Carborundum was by this time a cheap and plentiful material from which to fashion a detector. It was found to perform best, not by probing with a delicate cat's whisker, but through the application of a steel contact point under comparatively high pressure. This meant that once the device was properly adjusted, it had the tendency to maintain that adjustment even in the face of mechanical shock or vibration. And, unlike many other mineral-based detectors, the carborundum detector was not damaged by exposure to the kinds of high-power signals found in shipboard or coastal stations where transmitting and receiving antennas were located in close proximity.

G.W. Pickard (Wiki, Public Domain)

General H.H.C. Dunwoody (Wiki, Public Domain)

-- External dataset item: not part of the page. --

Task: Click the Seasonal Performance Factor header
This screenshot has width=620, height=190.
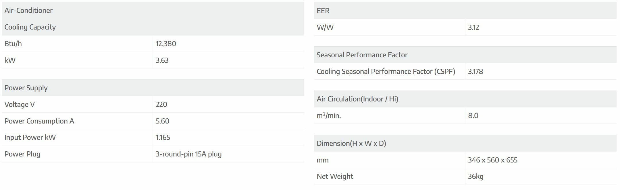Action: [362, 55]
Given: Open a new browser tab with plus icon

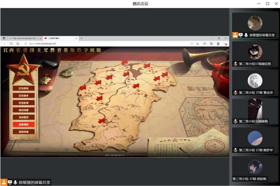Looking at the screenshot, I should (x=81, y=38).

For the Deforest company, carborundum held an additional attraction. At that time, wireless communication technology was still in its infancy. Fierce competition provided the engine for endless litigation between companies seeking to make a name and maintain a competitive edge. Dunwoody's invention gave the Deforest company an alternative to the electrolytic detector they were using, and essentially disemboweled legal action taken against them for having employed the latter in their wireless stations without proper license.

For all its merit, there was one drawback to the use of carborundum that is perhaps best explained through analogy. If water flowing through a pipe can be thought of as representative of the flow of electricity through a wire, then a crystal detector like Pickard's or Dunwoody's can be thought of as a one-way check valve. In the case of the valve, a spring forces a poppet into a valve seat and seals it. If pressure is applied in the forward direction, the poppet is lifted off its seat and water can flow through. If the flow should reverse, the spring closes the valve again and flow is terminated.

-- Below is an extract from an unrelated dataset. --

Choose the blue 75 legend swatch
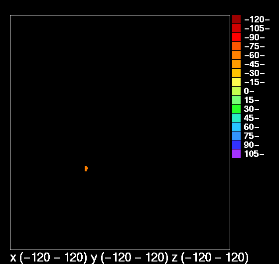pyautogui.click(x=236, y=135)
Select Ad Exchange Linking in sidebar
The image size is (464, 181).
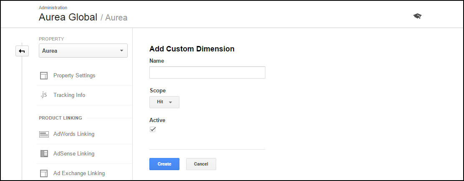[x=84, y=173]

The forward transfer function for carborundum (From Bucher, 1920)

It stands to reason that a certain minimum forward pressure must be applied to open the valve and keep it open. Because of the action of the spring, water pressure below this value will fail to open the valve, even though applied in the correct direction.

The same holds true for crystal detectors. A certain minimum pressure (voltage) must be applied to achieve meaningful flow (current). The relative stiffness of the "valve springs" in differing crystal detector chemistry accounts for the variation in observed sensitivity from one to another.

Since early radio circuitry could offer no amplification, the only way a detector would function is if the feeble signals captured on the antenna were sufficiently strong to force the detector "spring" to an open position. It follows, then, that the most sensitive (and therefore desirable) crystal materials were those that required the smallest voltages to operate.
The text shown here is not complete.